In considering Article III standing, the high court will have the opportunity to address a question it left unanswered in Spokeo Inc. v. Robins, 136 S. Ct. 1540, 1542 (2016). There, the Supreme Court ruled a “concrete” injury is required to establish standing under Article III, even where an injury has otherwise been established for statutory purposes under FCRA. Id.  The Court did not address whether the concrete injury requirement applies just to the named representative plaintiff or also to class members in a certified class action. Id. at 1547 n.6.  In Ramirez, TransUnion argues that class members lacked standing because there was no evidence introduced at trial that anyone other than Ramirez was turned down for a loan.
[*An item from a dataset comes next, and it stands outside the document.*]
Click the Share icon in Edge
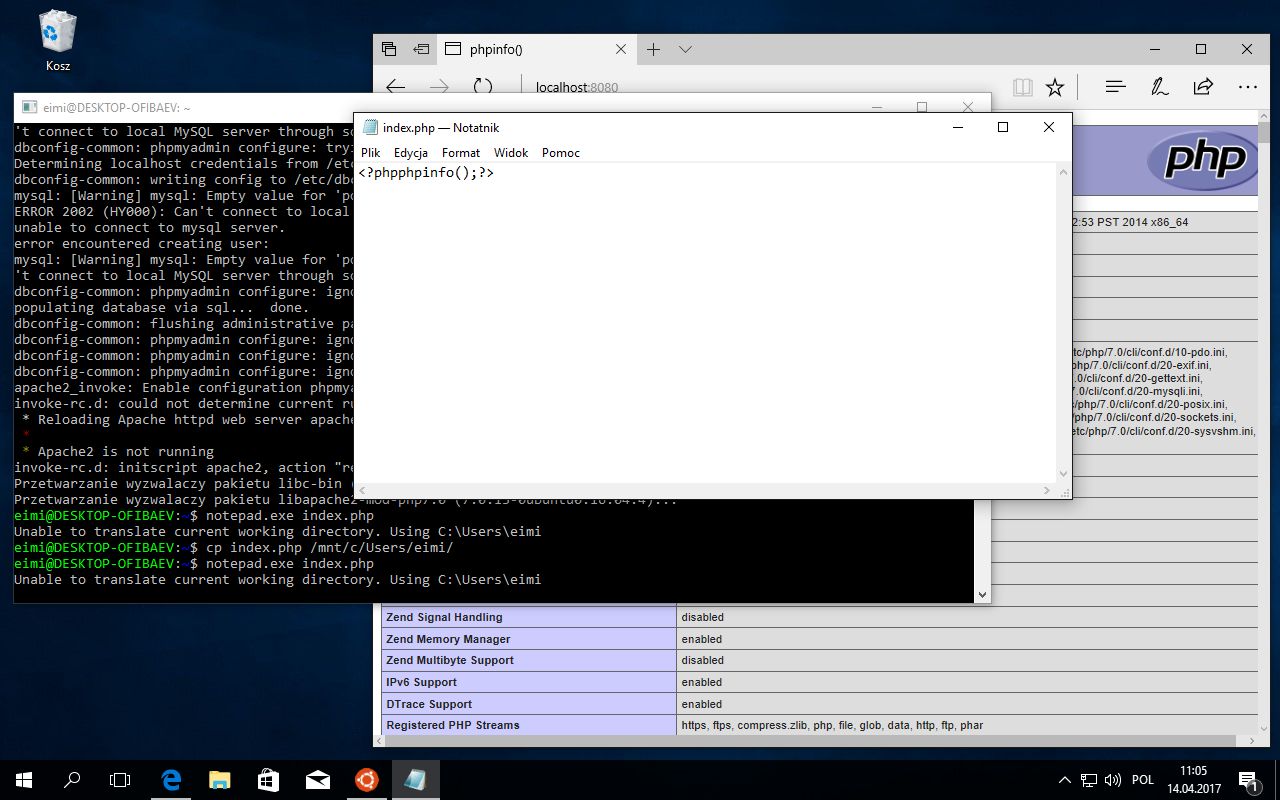The height and width of the screenshot is (800, 1280). point(1204,87)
Another 1,853 class members had their credit reports containing the false OFAC information disclosed to a third party, while there was no evidence that anyone saw the remaining approximately 6,300 class members' credit reports with the OFAC flag. Ramirez v. TransUnion, LLC, 951 F.3d at 1028. Applying Spokeo,  the Ninth Circuit agreed with TransUnion that Article III standing requirements applied to each class member, but found that all of the 8,185 class members had standing on the basis that the misleading reports were “available” to lenders, which created “a material risk of harm.” Id. at 1027. Notably, Judge McKeown dissented from this part of the panel's ruling, reasoning that only the 1,853 members whose information was actually disseminated suffered a concrete injury. Id. at 1038.

Whether the Ninth Circuit's views on class member standing survive the scrutiny of the Supreme Court remains to be seen. When the Court addressed Article III standing in Spokeo, the decision requiring a concrete injury for class representative standing was reached 6-2, and three new justices are now on the Court.  Whether class members must establish standing by submitting evidence of actual, concrete injury—as opposed to the mere “risk” thereof—could well be a game-changer for defendants facing class actions where the named plaintiff has a sympathetic but unique story and few, if any, absent class members were harmed.